For Mr. Paulson, that meant opening China's market to Wall Street firms, among other reforms. "Increased openness in financial services can be a catalyst for investment and growth in all sectors of an economy," Mr. Paulson said at the first round of talks, in December 2006.
It's an argument Mr. Paulson made for the next two years with limited success. "Did Paulson convince them to open up their domestic financial markets to international financial-services firms and a broader range of supposedly more-sophisticated financial products?" asked Nicholas Lardy, a senior fellow at the Peterson Institute for International Economics, a Washington think tank. "Definitely not."
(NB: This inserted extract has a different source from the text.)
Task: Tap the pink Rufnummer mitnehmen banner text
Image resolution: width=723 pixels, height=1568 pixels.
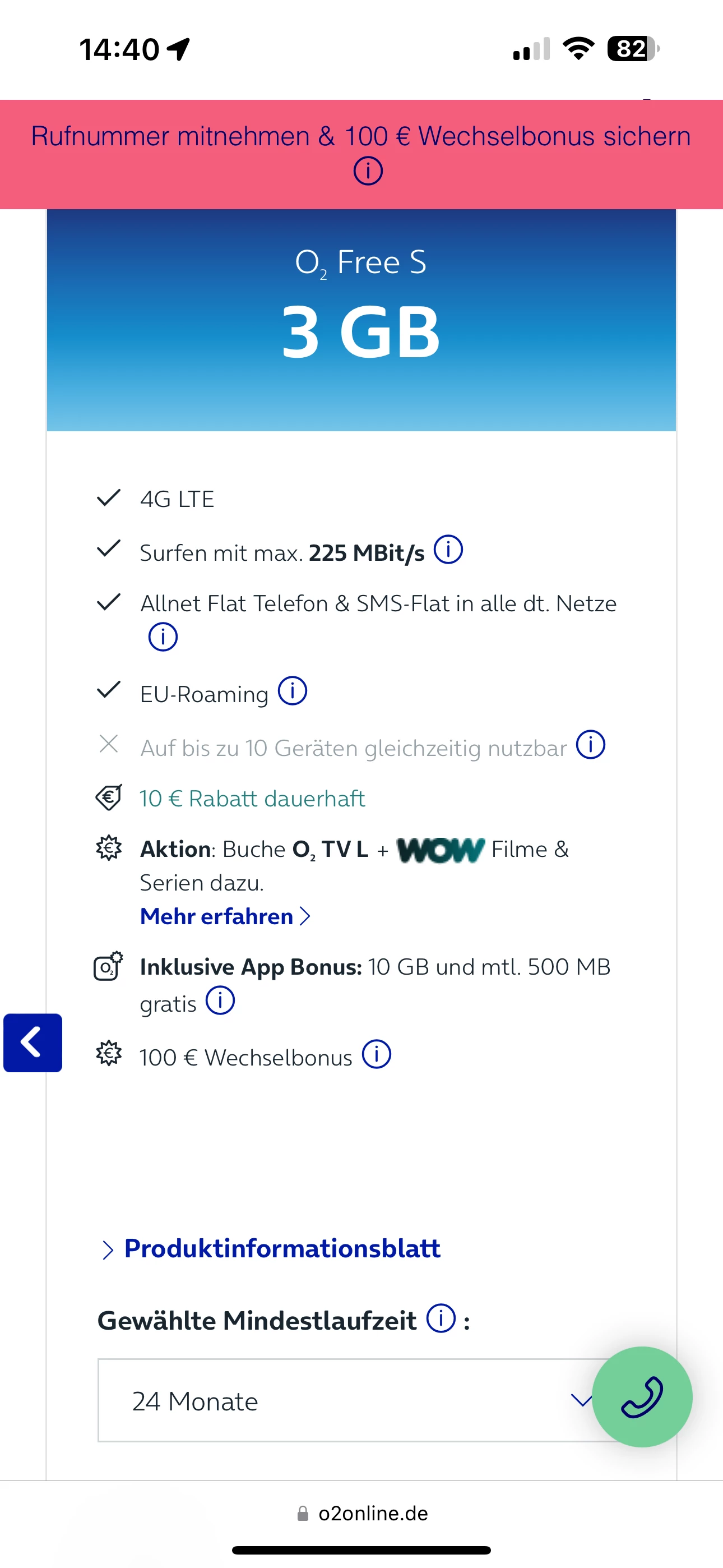Action: click(361, 136)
China has wielded nearly every tool it has to fight an economic slowdown, except one: the yuan. Now some think a weaker currency is in store, after its biggest one-day drop against the dollar in years. China sets the yuan's exchange rate daily, and for three years has let the currency gain ground against the dollar. One dollar is now worth 6.85 yuan, roughly the same as in early July. Investors are betting Beijing will let the currency depreciate 5% against the dollar in the year ahead.I've already described how Obamanite allies are baying for Chinese blood over the yuan's value. Even Paulson is signaling some displeasure over the yuan's rate of appreciation (or lack thereof). To put things mildly, the yuan is being closely monitored. Much has been made of China recently launching a $586B plan to help stimulate domestic activity. While a large part of it will go towards infrastructure projects, some of it will go towards encouraging domestic consumption. In a welcome move, the previous IHT link also highlights how China will try and institute social safety nets in line with this objective. It thus puzzles me why China is possibly contemplating a pronounced yuan devaluation at this time. Not only does it raise the ire of a large trading partner, but it also counteracts efforts to spur domestic demand by making imports into China costlier.
That view is based on China's trying to bolster its exporters, which account for close to 40% of gross domestic product. But the Chinese currency hasn't experienced a large devaluation in at least a decade. Such a move would go against the realities of geopolitics and against signals that Beijing is more focused on boosting domestic consumption than on stimulating exports. After all, the kind of move needed to make China's exporters significantly more competitive with Asian rivals is hard to imagine. South Korea's won is down 36% so far this year against the dollar, India's rupee is down 22%, and the Malaysian ringgit is down 9%.
I was again watching Bloomberg when guest Uwe Parpart suggested that the Chinese export lobby is at loggerheads with efforts to encourage domestic consumption. Obviously, the yuan's exchange rate is a point of contention between those wishing to promote consumption at home and the "exports R us" set. In any event, a China Daily headline probably depicts the official line best on currency matters: "US urged not to harp on currency issues at talks" [!] Ultimately, I don't think Paulson will press the matter very hard as a representative of a lame duck administration. All the same, China will probably miss Paulson's harping if and when "China Currency Coalition" Obama gets into gear on this issue.